If they want to make demands like that, they should pay for the privilege to demand them.
MooseBoys@reddit
Who's making "demands"? If you are talking about people wanting explanations for suspicious contributor changes, that's hardly a demand. An explanation is warranted regardless of whether the dependee is a corporate user or another FOSS project.
Nooby1990@reddit
So you admit that it is a demand. Hardly one, but it is.
Why? Why is it "warranted"? It would be nice, but they don't owe anyone anything.
So what? It was used by enough people that it makes news now. Maybe it would be better if the people who demand explanations would donate to the maintainer.
It is apparently important enough that "downstream users need clear answers", but not enough for those users to donate to the project?
MooseBoys@reddit
Nobody "owes" anyone anything, and it's more of a statement than a request. The implied statement is "It seems like your lib is undergoing a possible supply-chain attack à la CVE-2024-3094. Absent an explanation for the recent changes, I'm going to stop using your lib and encourage the community to do the same."
Nooby1990@reddit
If they would do this in a case like this they would just damage their own reputation. The explanation for what happened is out there, if you want to look.
It does not even matter to my argument. People heavily rely on Open Source libraries, don't support them AT ALL, and then start making demands on the maintainers as soon as things don't go smooth. Now go and do this work for me for free.
THAT just isn't right.
pjmlp@reddit
Yes, people used to sell libraries.
Jaded-Asparagus-2260@reddit
The whole post sounds like Yasuhiro Matsumoto is the victim here and that his removal might be the sign of an attack.
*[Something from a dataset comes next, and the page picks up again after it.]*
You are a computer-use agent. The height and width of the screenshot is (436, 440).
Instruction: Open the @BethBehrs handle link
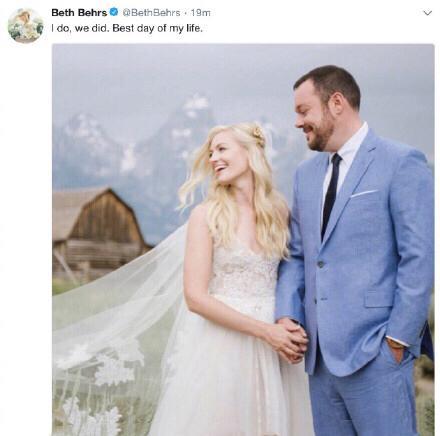point(151,13)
But he pushed directly to the main branch without prior discussion, claimed that his and the original developer's committer rights had been revoked, created a fork with a very official sounding name, and later backtracked on his statement about the original author being removed as well.
Sounds to me like very good reasons to have him removed, and that "maintainer Martin Tournoij" reacted exactly right. Why is he made out to be the perpetrator? Can somebody shed light on this?
lizardhistorian@reddit
Why would this matter at all.
What level of assholes pulls from main and releases it in their code.
tsimionescu@reddit
The main change that triggered this, per the article and the explanations from Martin Tournoij, the project owner, is a change that Yasuhiro Matsumoto, a minor contributor, pushed to the project's sponsorship doc, appointing himself (a person who had contributed 5 commits at that time in the whole history of the project) as the second person who should receive funding from people who want to sponsor the project. This is an obvious abuse of commit privileges, and it is more than enough to revoke anyone's rights to commit to a project.
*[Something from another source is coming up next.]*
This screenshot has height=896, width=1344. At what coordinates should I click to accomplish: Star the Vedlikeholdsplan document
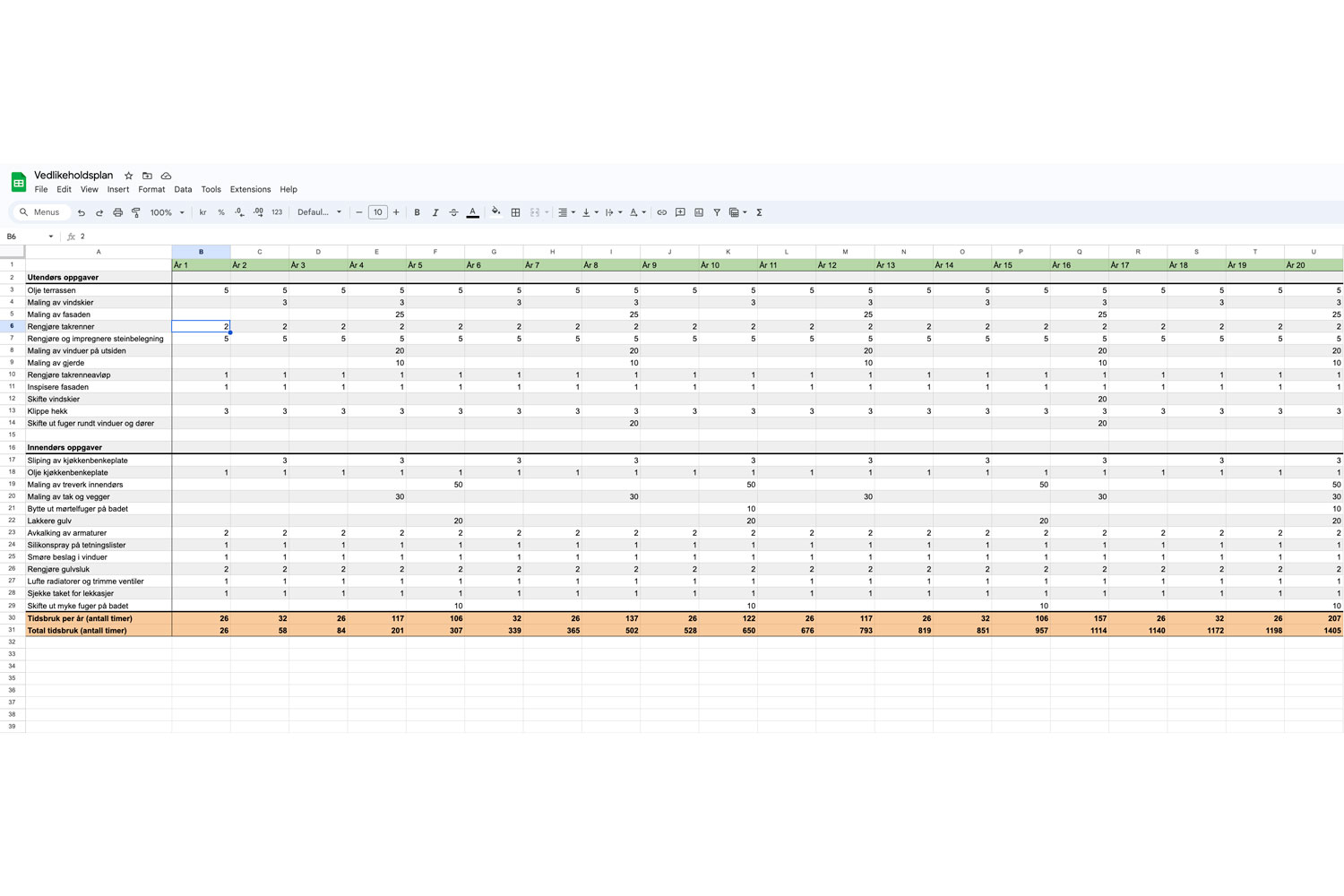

Also, it is in no way common for an open source project to have random people commit directly to main without any review from the project maintainers.
Big_Combination9890@reddit
Sounds like people got spooked by a developer dispute.
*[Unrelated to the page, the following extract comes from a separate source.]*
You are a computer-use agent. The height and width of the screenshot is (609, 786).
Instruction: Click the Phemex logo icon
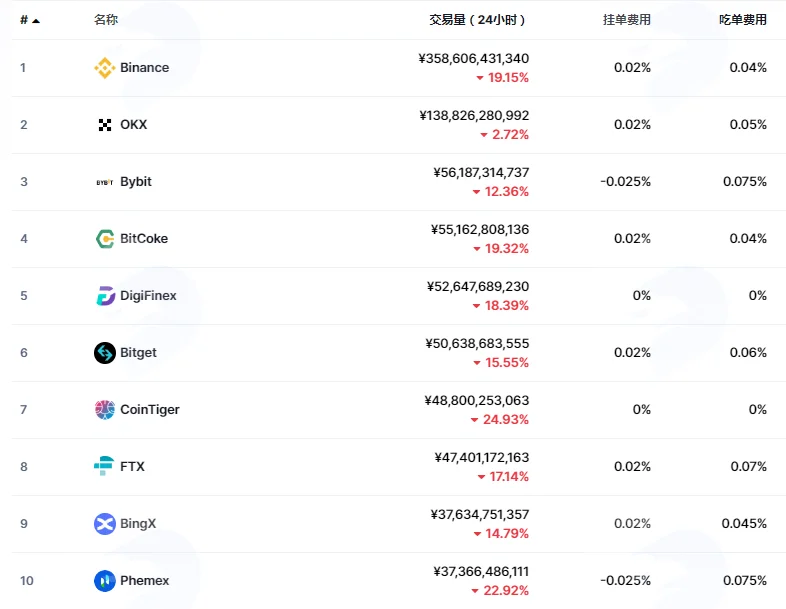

Supply chain attacks do not come to light by massively visible public dispute in repos or orgs. The
xzattack was famously discovered by a random guy noticing lags during performance testing, not because people yelled at each other in github issues.ChampionshipFar7571@reddit
Good read.
programming-ModTeam@reddit
This content is low quality, stolen, blogspam, or clearly AI generated.
sylvester_0@reddit
This seems like a nothing burger. Convo from yesterday: https://www.reddit.com/r/golang/comments/1tag73i/popular_go_library_fsnotify_raises_supply_chain/
mjec@reddit
Here's the explanation from the issue five days ago: https://github.com/fsnotify/fsnotify/issues/757#issuecomment-4399405186
frakkintoaster@reddit
So uhh, is there a conclusion to this?